Why does Windows64 use a different calling convention from all other OSes on x86-64?

AMD has an ABI specification that describes the calling convention to use on x86-64. All OSes follow it, except for Windows which has it’s own x86-64 calling convention. Why?

Does anyone know the technical, historical, or political reasons for this difference, or is it purely a matter of NIHsyndrome?

I understand that different OSes may have different needs for higher level things, but that doesn’t explain why for example the register parameter passing order on Windows is rcx - rdx - r8 - r9 - rest on stack while everyone else uses rdi - rsi - rdx - rcx - r8 - r9 - rest on stack.

P.S. I am aware of how these calling conventions differ generally and I know where to find details if I need to. What I want to know is why.

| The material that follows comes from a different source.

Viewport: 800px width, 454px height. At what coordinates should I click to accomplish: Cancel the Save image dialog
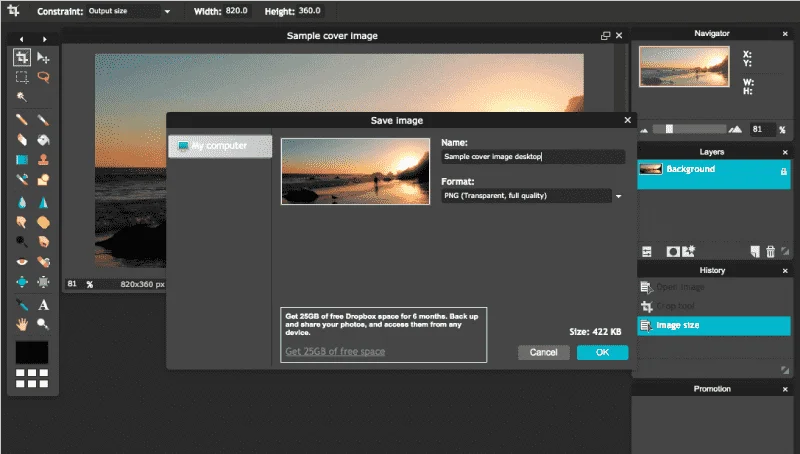(543, 352)

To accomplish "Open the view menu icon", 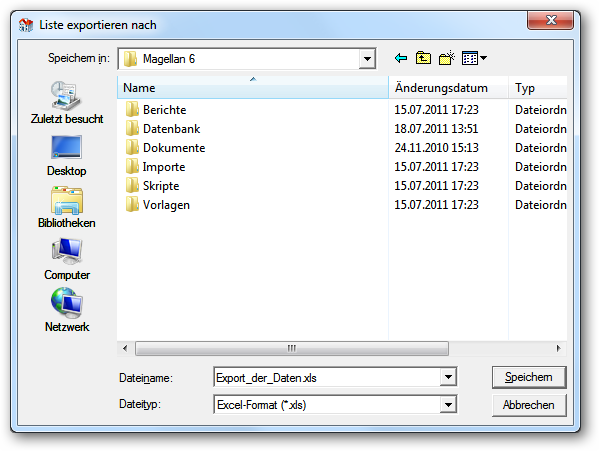I will coord(474,58).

Edit: for the how, see e.g. the wikipedia entry and links from there.

  • 4

    Well, just for the first register: rcx: ecx was the “this” parameter for the msvc __thiscall x86 convention. So probably just to ease porting their compiler to x64, they started with rcx as the first. That everything else would then be different too was just a consequence of that initial decision.

    – 

  • 1

    @Chris: I’ve added a reference to the AMD64 ABI supplement document (and some explanations what it actually is) below.

    – 

  • 1

    I haven’t found a rationale from MS but I found some discussion here

    – 

Choosing four argument registers on x64 – common to UN*X / Win64

One of the things to keep in mind about x86 is that the register name to “reg number” encoding is not obvious; in terms of instruction encoding (the MOD R/M byte, see http://www.c-jump.com/CIS77/CPU/x86/X77_0060_mod_reg_r_m_byte.htm), register numbers 0…7 are – in that order – ?AX, ?CX, ?DX, ?BX, ?SP, ?BP, ?SI, ?DI.

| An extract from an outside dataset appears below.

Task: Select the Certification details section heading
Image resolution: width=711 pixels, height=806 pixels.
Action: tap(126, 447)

Hence choosing A/C/D (regs 0..2) for return value and the first two arguments (which is the “classical” 32bit __fastcall convention) is a logical choice. As far as going to 64bit is concerned, the “higher” regs are ordered, and both Microsoft and UN*X/Linux went for R8 / R9 as the first ones.

Keeping that in mind, Microsoft’s choice of RAX (return value) and RCX, RDX, R8, R9 (arg[0..3]) are an understandable selection if you choose four registers for arguments.

I don’t know why the AMD64 UN*X ABI chose RDX before RCX.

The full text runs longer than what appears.